2. Quanto al rilievo per cui i beni sequestrati sarebbero stati acquisiti molto tempo prima delle condotte criminose contestate, va ripetuto, richiamando e condividendo le puntuali osservazioni della sentenza delle Sezioni unite n. 920, 19 gennaio 2004, Montella, che il legislatore, con la previsione del D.L. n. 306 del 1992, art. 12 – sexies, nell’individuare i reati dalla cui condanna discende la confiscabilità dei beni, "non ha presupposto la derivazione di tali beni dall’episodio criminoso singolo per cui la condanna è intervenuta, ma ha correlato la confisca proprio alla sola condanna del soggetto che di quei beni dispone, senza che necessitino ulteriori accertamenti in ordine all’attitudine criminale"; con "il corollario che, essendo la condanna e la presenza della somma dei beni di valore sproporzionato realtà attuali, la confiscabilità dei singoli beni, derivante da una situazione di pericolosità presente, non è certo esclusa per il fatto che i beni siano stati acquisiti in data anteriore o successiva al reato per cui si è proceduto". 3. Circa la denegata sproporzione tra i redditi del ricorrente e il valore delle entità economiche sequestrate, si tratta di aspetto sul quale l’ordinanza impugnata si è diffusamente e logicamente espressa, essendosi osservato, tra l’altro, che l’attivazione e la prosecuzione della gestione del bar – caffè non risultava sorretta da adeguato supporto economico, dato che il D.M. aveva redditi del tutto irrisori, neppure sufficienti a soddisfare le sue essenziali esigenze di vita; circostanza non superabile attraverso il riferimento al mutuo contratto da parenti nel 2001, destinato a essere impiegato per una ristrutturazione immobiliare.

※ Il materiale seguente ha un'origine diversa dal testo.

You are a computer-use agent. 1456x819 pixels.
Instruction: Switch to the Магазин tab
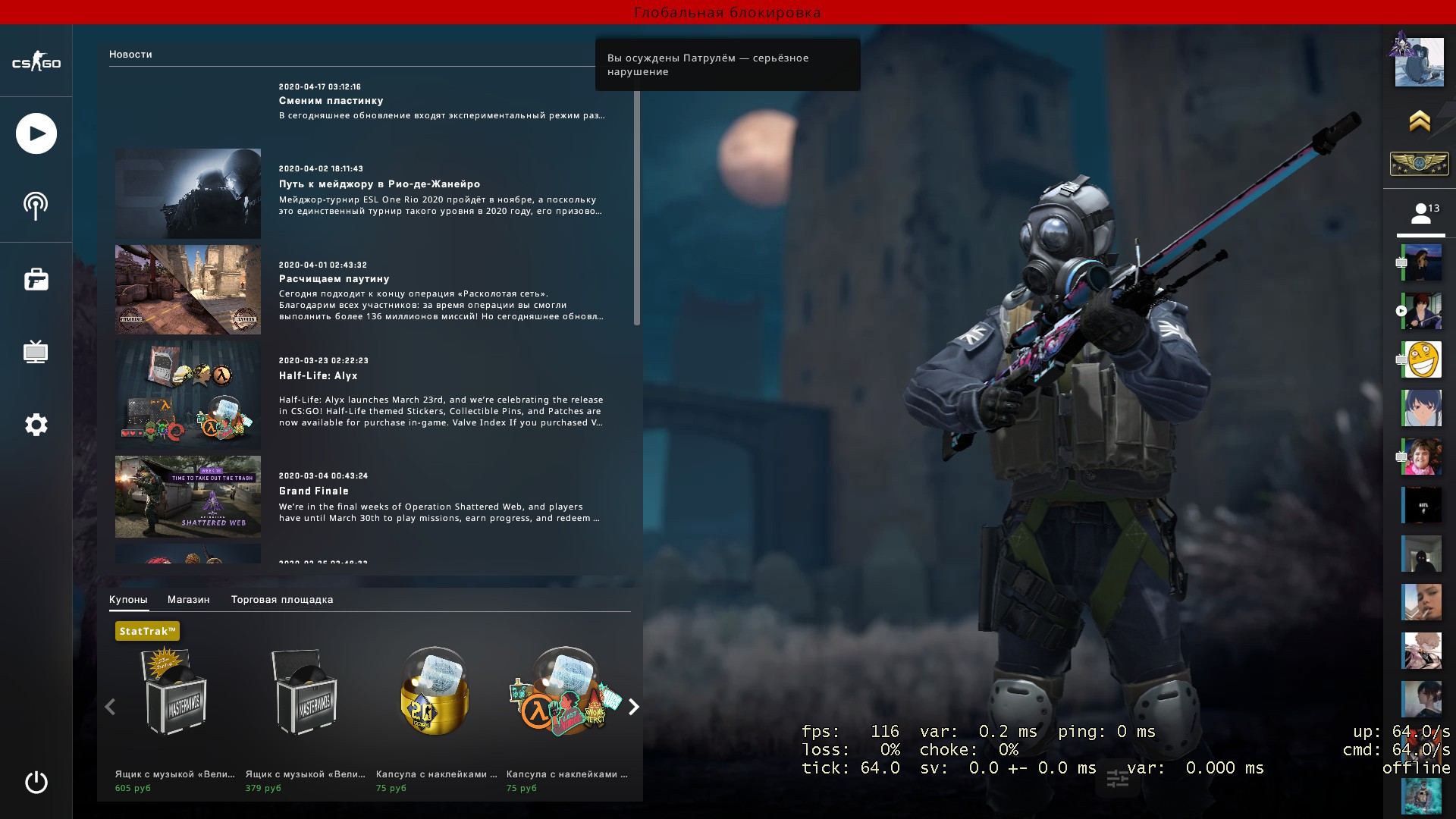point(188,599)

4. Alla inammissibilità del ricorso consegue la condanna del ricorrente al pagamento delle spese del procedimento e di una somma in favore della cassa delle ammende che, in ragione delle questioni dedotte, si ritiene equo determinare in Euro mille.
P.Q.M.

Dichiara inammissibile il ricorso e condanna il ricorrente al pagamento delle spese del procedimento e della somma di Euro mille in favore della cassa delle ammende.

Testo non ufficiale. La sola stampa del bollettino ufficiale ha carattere legale.